Daily Reflection May 12th, 2020

Daily Reflection May 12th, 2020

MAY 12 Saint Epiphanius, Bishop of Cyprus


St. Clement of Alexandria tells of a horrible custom among the barbarians. He says that when they capture their enemy, they tie him alive to the corpse of a dead man and leave them bound together so that the living and dead rot together. If only it could be said: “Thank God that this barbarian custom is past!” In essence it has not passed, but reigns today in full force. Everyone who ties their living spirit to flesh deadened by barbarian passions is the same as the one who ties a living man to a corpse and leaves them both to decay (St. Nikolai Velimirovich, Prologue from Ochrid)

Fr John’s Reflection

After these things Jesus walked in Galilee; for He did not want to walk in Judea, because the Jews sought to kill Him. Now the Jews’ Feast of Tabernacles was at hand. His brothers therefore said to Him, “Depart from here and go into Judea, that Your disciples also may see the works that You are doing. For no one does anything in secret while he himself seeks to be known openly. If You do these things, show Yourself to the world.” For even His brothers did not believe in Him. Then Jesus said to them, “My time has not yet come, but your time is always ready. The world cannot hate you, but it hates Me because I testify of it that its works are evil. You go up to this feast. I am not yet going up to this feast, for My time has not yet fully come.” When He had said these things to them, He remained in Galilee. But when His brothers had gone up, then He also went up to the feast, not openly, but as it were in secret. Then the Jews sought Him at the feast, and said, “Where is He?” And there was much complaining among the people concerning Him. Some said, “He is good”; others said, “No, on the contrary, He deceives the people.” However, no one spoke openly of Him for fear of the Jews. (John 7:1-13)
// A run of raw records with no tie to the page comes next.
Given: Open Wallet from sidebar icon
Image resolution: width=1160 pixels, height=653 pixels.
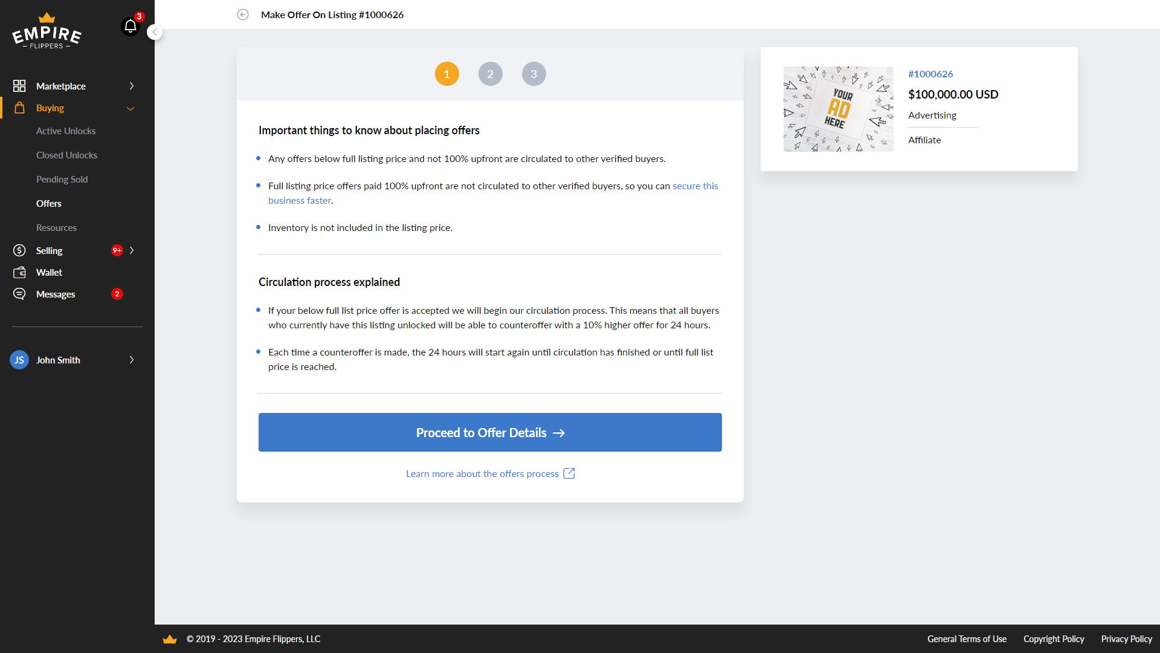Looking at the screenshot, I should pos(19,272).
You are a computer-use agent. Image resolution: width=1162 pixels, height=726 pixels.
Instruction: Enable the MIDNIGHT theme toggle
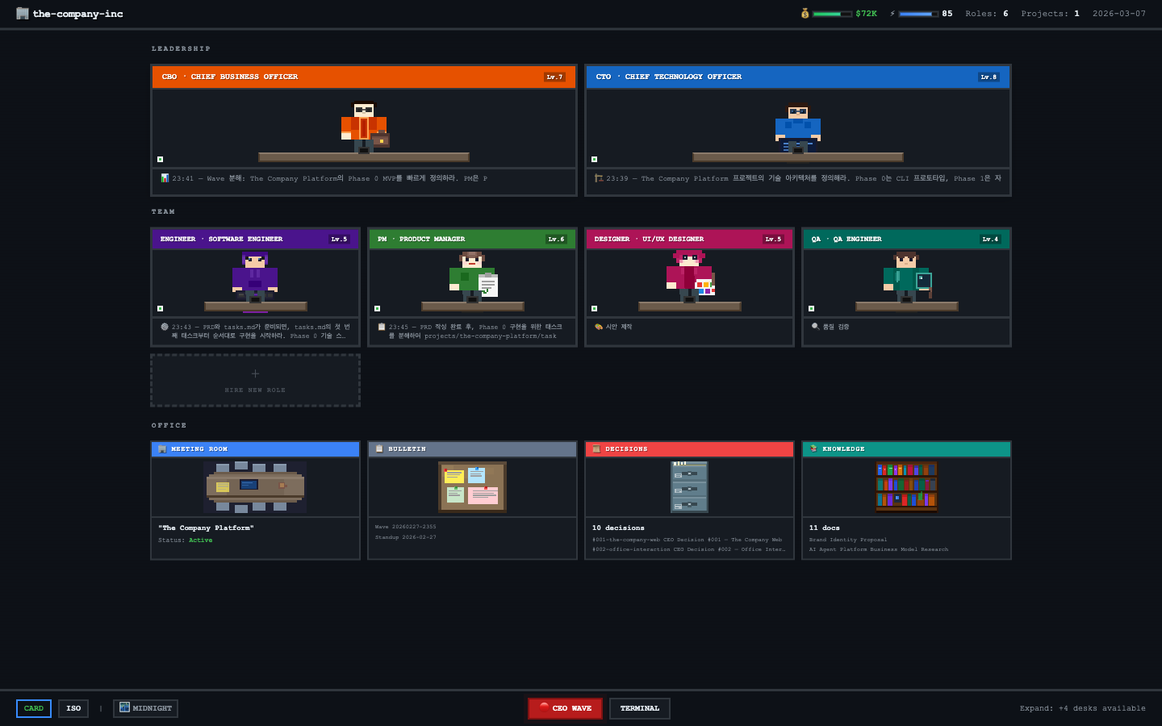point(145,708)
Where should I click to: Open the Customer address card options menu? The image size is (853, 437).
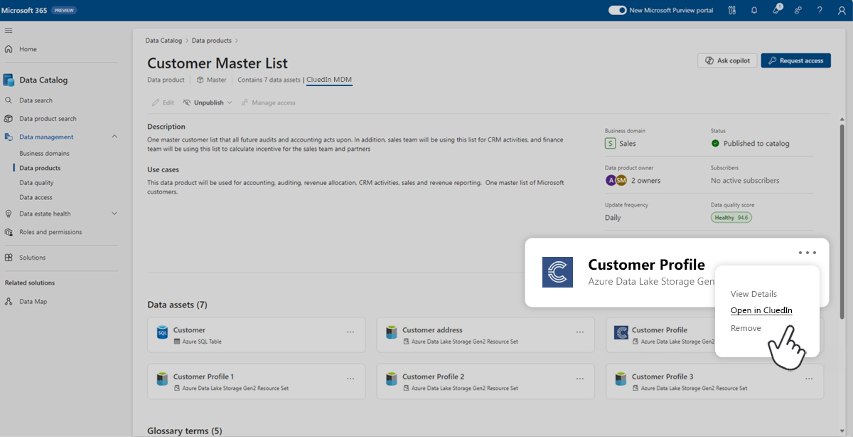[x=579, y=331]
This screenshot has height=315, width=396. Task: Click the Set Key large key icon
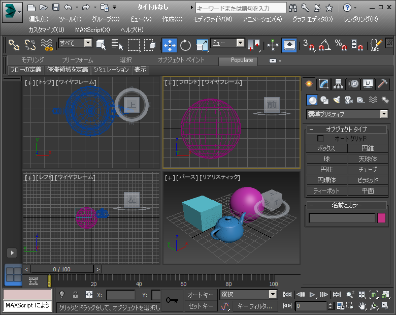[x=172, y=300]
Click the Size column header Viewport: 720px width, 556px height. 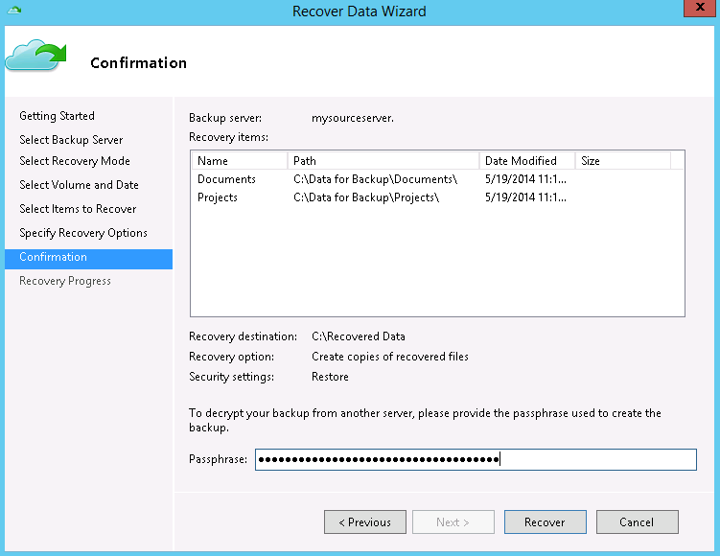tap(628, 161)

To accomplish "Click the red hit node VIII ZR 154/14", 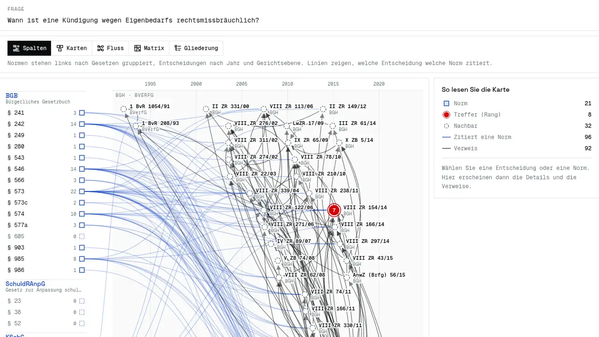I will click(334, 210).
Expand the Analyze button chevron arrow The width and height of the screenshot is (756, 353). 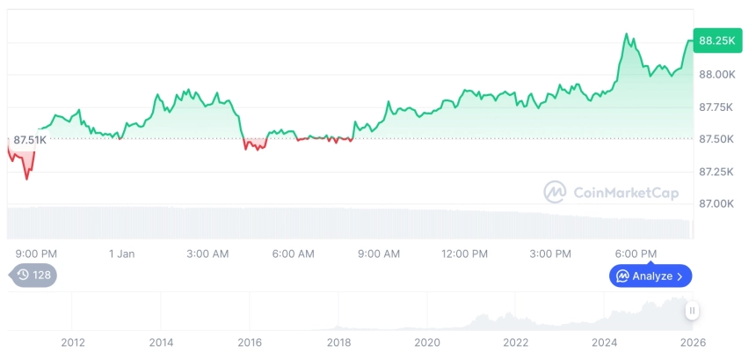click(x=680, y=276)
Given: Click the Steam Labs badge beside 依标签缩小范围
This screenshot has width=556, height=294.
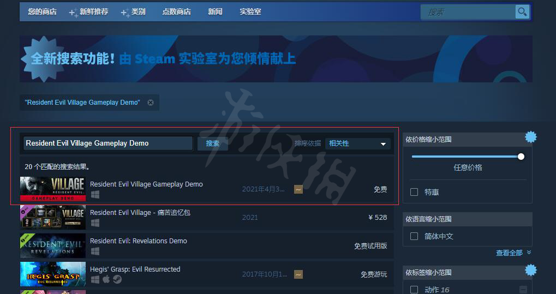Looking at the screenshot, I should pos(530,270).
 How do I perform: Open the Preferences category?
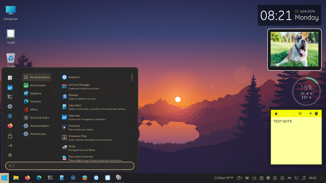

The Feast of Tabernacles was a very important feast for the Jews of those days. It was an eight-day festival commemorating the wandering of the Jews in the wilderness of Sinai, when they lived in tents (also known as tabernacles). Today’s passage from the Gospel of St. John takes us to the beginning of that festival in the last year of the Lord’s sojourn on this earth. Two things stand out in the narrative as we ponder it. First, the challenges by His “brothers” (really step-brothers, sons of Joseph, or cousins) to His ministry. They ridicule Him for not doing things openly, “for even His brothers did not believe in Him.” Secondly, related to the first, is the controversy that He creates with His presence and the wonders He works in the midst of the people. There “was much complaining” among the people, who couldn’t decide if He was good or a deceiver.
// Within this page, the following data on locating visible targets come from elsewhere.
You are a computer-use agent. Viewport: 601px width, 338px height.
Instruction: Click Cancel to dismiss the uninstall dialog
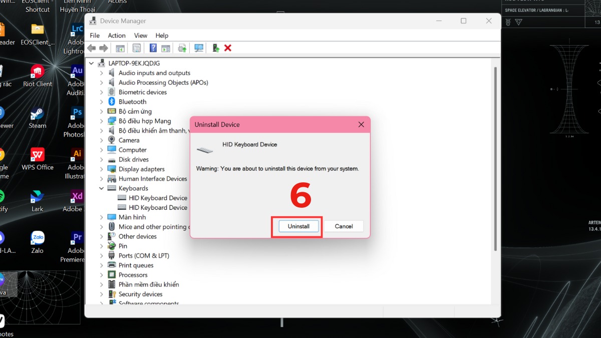tap(344, 226)
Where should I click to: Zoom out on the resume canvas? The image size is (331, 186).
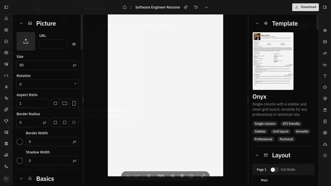tap(149, 176)
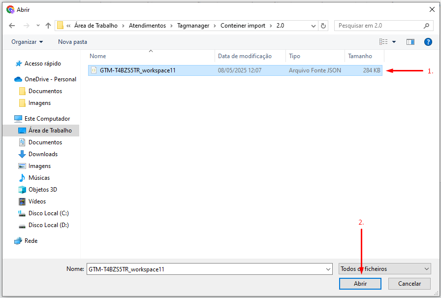Viewport: 441px width, 298px height.
Task: Click the Back navigation arrow
Action: [12, 26]
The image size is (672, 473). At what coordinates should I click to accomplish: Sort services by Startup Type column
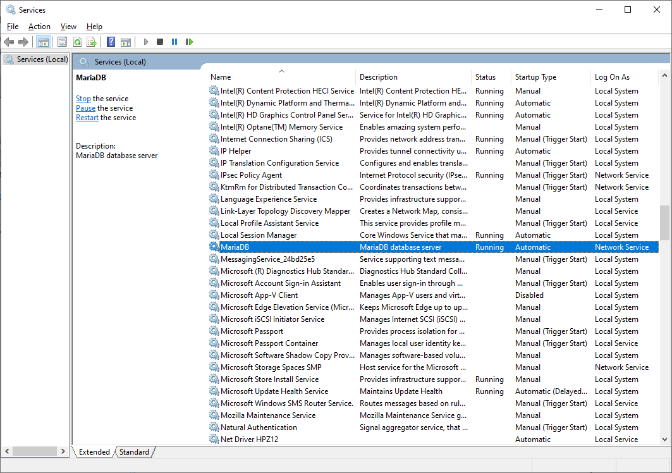point(535,77)
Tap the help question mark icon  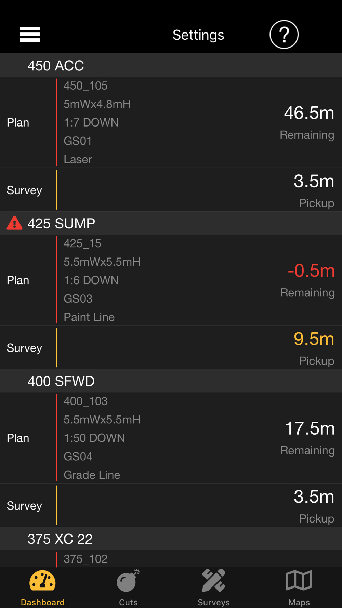[x=284, y=35]
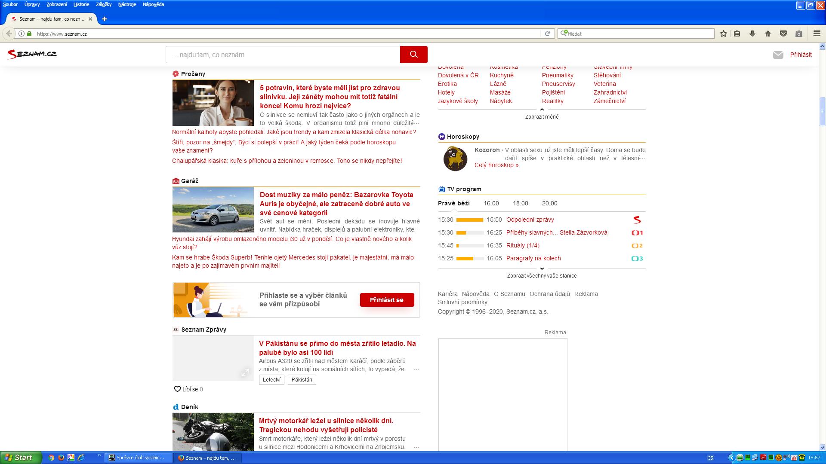
Task: Expand Zobrazit všechny vaše stanice
Action: 542,275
If we are honest, don’t we find ourselves in much the same predicament? It can be so tempting to demand that the Lord “show Himself openly,” in a way that is crystal clear to the whole world. Instead, we are called to be like those the Lord blessed to Thomas: “Blessed are those who do not see, yet believe.” The shroud of clouds around the work of the Lord is understandable. True faith is planted and nourished deep in the soul and while eyes and touch can lead to faith, they prove nothing. True faith comes only through the effort to see with the eyes of our hearts and not the eyes in our heads. The fact of the matter is that the Lord could “appear openly” right this second and many would refuse to believe, just like those days. His brothers (family) didn’t necessarily believe in Him. What makes us think the family of believers today would be any different?

Finally, don’t we all, at least sometimes, find ourselves tempted with the same doubts and concerns that were present “among the people?” We complain, even if only in our hearts, when the Lord has not been exactly what we want Him to be. We can’t decide if He is a “good” God or a deceiver when His work in my life is different from my own desires — or worse — is a true cross that He asks us to carry. No one spoke openly about the Lord because they were afraid of the rulers. We are not so far from that fear ourselves. We’re not as different as we think. Christ is Risen!